Kendari – Dinas Koperasi dan UMKM Provinsi Sulawesi Tenggara berkomitmen mendorong pelaku UMKM di wilayahnya untuk naik kelas.
Salah satu upaya menaikan kelas pelaku UMKM tersebut kata dia, saat ini pihaknya memfasilitasi pelaku UMKM mendapatkan legalisasi dari pemerintah yakni memiliki Nomor Induk Berusaha (NIB) melalui klinik layanan publik yang diinisiasinya.
“Dengan legalisasi itu pelaku UMKM ini bisa mendapatkan akses permodalan dari perbankan seperti KUR,” ujar Kepala Dinas Koperasi dan UMKM Provinsi Sulawesi Tenggara (Sultra), Dr. La Ode Muhamad Shalihin, S.Pd, M.Pd saat ditemui di ruang kerjanya, Jum’at (7/6) 24).

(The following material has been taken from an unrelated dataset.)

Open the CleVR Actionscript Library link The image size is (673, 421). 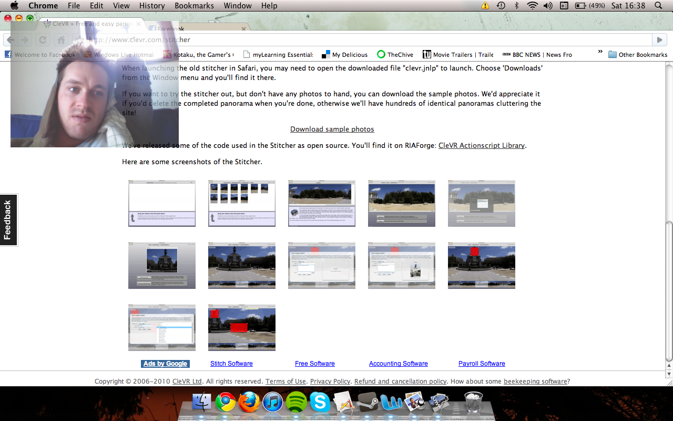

Salihin membeberkan bahwa sepanjang tahun 2023 pihaknya menerbitkan 936 NIB bagi pelaku UMKM.
Lanjut Salihin, selain mendapatkan legalisasi, bentuk dukungannya terhadap pelaku UMKM adalah intens memberikan pelatihan dan pendampingan.
“Kita berikan pelatihan seperti dalam pola penjualan dari manual ke sistem digital. Dengan demikian pelaku UMKM dapat memanfaatkan ruang digital untuk meningkatkan volume penjualan produknya,” ujarnya lagi.
Untuk program pendampingan tambah Salihin, saat ini pihaknya berupaya agar pelaku UMKM dapat mengakses ritel-ritel modern.
“Kami saat ini mengupayakan mereka (pelaku UMKM red) untuk mendapatkan sertifikasi halal dari Kemenag ataupun izin edar dari BPOM,” jelasnya.